Früher hat Daniel Schwartz Kriege fotografiert. Mittlerweile fotografiert er Zeugnisse des Klimawandels: Gletscher

Den Gletscher hört man, sagt er. Das Geröll und den Stein. Es knackt, rieselt, der Gletscher ist in Bewegung. „Es braucht bloß einen Tritt oder ein seismografisches Wackeln, um das Ich zu bezwingen“, meint ­Daniel Schwartz. Aber deshalb durchwandere er die Gebirge nicht, den Passu- und den Pastorurigletscher, in Pakistan und in Peru. Schwartz ist nicht auf der Suche nach dem großen Mensch-in-der-Natur-Moment. Dem Gefühl auf 6.000 Metern Höhe, im Grunde ein Nichts zu sein.

Im Gegenteil, er gibt sich „dem nicht hin“. Die Topografie führe ihn an irgendeinen Ort – und … „da finde ich dann was“. Da versucht er dann eine Ordnung herzustellen, „den Blick zu organisieren“. Weil es chaotisch ist da oben, zwischen Rillen und Klüften, Schmelzwasser, Eis und Schlamm. Sowieso sei seine Erkenntnis dort nicht: blau und toll. Die Erkenntnis sei vielmehr: Da stimmt was nicht.

Daniel Schwartz, der lange Kriege und ihre Folgen fotografiert hat, in Afghanistan, Kaschmir, Vietnam, Kambodscha, Indonesien, im Iran; der ein tausendseitiges Buch über Zentralasien geschrieben hat, „Schnee in Samarkand“ – für einen Fotografen eigentlich eine „Evidenz des Scheiterns“, sagt er, zumal er nur einen Menschen kenne, der es ganz gelesen habe: Er also steigt nun auf Gipfel. Manchmal sogar in dem Land, in dem er aufgewachsen ist, der Schweiz. Schließlich sehe man auch hier den Klimawandel genau; „ganz genau, was passiert“. Schließlich sehen die Gletscher auch hier nicht mehr alle frisch aus, nach weißer Märchenlandschaft und endlos weitem Idyll. Sie sind oft grau. Sie wirken grob. Trocken und benutzt. Als sei Lava über sie geflossen und hätte ihren Boden verbrannt. Als stünden sie in der Wüste. Bei manchen hat Schwartz schon gedacht: Das ist doch kein Berg mehr. Das ist doch ein Tier. Eines, dem man Fell und Haut abgezogen hat. Sein Skelett klemmt jetzt im Felsen.

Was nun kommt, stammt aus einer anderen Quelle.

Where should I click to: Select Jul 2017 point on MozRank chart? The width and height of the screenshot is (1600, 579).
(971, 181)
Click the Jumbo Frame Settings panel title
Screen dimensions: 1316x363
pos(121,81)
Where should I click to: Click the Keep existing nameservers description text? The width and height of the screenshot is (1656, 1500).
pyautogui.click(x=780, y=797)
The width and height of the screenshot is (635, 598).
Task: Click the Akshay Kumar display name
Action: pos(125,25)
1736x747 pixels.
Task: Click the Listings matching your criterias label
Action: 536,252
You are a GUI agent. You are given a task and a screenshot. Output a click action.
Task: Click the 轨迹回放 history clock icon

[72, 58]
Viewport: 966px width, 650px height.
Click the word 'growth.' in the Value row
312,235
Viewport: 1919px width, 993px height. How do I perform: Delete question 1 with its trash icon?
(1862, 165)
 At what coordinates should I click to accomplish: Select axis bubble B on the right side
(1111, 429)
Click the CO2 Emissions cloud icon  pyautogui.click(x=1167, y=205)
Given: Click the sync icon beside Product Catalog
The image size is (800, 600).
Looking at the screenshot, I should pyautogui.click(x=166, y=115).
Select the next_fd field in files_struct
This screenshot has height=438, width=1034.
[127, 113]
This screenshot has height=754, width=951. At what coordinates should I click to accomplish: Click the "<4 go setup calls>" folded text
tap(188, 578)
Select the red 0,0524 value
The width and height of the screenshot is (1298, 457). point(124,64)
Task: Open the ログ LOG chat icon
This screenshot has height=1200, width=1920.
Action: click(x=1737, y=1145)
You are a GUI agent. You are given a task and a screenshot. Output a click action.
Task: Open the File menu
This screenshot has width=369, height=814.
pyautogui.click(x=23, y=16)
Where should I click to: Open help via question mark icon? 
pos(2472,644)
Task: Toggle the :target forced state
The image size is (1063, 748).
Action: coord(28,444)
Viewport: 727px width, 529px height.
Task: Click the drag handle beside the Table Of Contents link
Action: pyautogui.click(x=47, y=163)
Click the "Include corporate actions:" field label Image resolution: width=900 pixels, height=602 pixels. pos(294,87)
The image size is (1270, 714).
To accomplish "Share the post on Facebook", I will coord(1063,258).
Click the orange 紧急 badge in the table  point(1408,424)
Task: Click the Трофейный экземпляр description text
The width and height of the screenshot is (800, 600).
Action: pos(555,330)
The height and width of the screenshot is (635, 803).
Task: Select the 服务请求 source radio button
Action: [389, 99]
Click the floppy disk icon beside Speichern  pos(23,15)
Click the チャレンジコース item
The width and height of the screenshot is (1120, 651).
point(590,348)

„Diese verlorenen 25 Jahre“, in denen man das Klima mit oder ohne Bedenken zugerichtet hat, will er mit seinen Bildern zeigen. „Gletscher-Odyssee“ heißt Schwartz’ Serie, und auch wenn man Schönheit in ihr findet – Kristallstrukturen, Wolken, die in Abgründen verschwinden, kleine Erdkrümel, die sich wie Ameisen durch Frost fräßen –, so liegt über jeder Aufnahme dieselbe Bedrohung. Schwartz’ Anklage an die „Eigennutzgesellschaft“, wie er sagt. Sein Vorwurf an die Politik, „die sogenannte Elite“. „,The movers of the world‘.“ Er fragt: „Was habt ihr eigentlich gemacht?“ Und liefert seine Antwort, schwarz auf weiß. Mitunter gleich als Triptychon.

Fragt man Schwartz: Warum müssen Ihre Bilder dokumentarisch sein?, sagt er: „Weil der Mensch ein Talent hat, sich die Dinge zurechtzulegen, wie er sie braucht.“ Oder er erklärt’s auf Schweizerdeutsch. „Ich misstrau allem, wo behauptet, so muss es si.“ Annabelle Seubert

Ausstellung: Daniel Schwartz, „Gletscher-Odyssee“. Bündner Kunstmuseum, Chur, Schweiz. Bis 17. Februar 2019. www.buendner-kunstmuseum.ch

Buch: Daniel Schwartz, „While the Fires Burn. A Glacier Odyssee“. Thames Hudson, London 2017.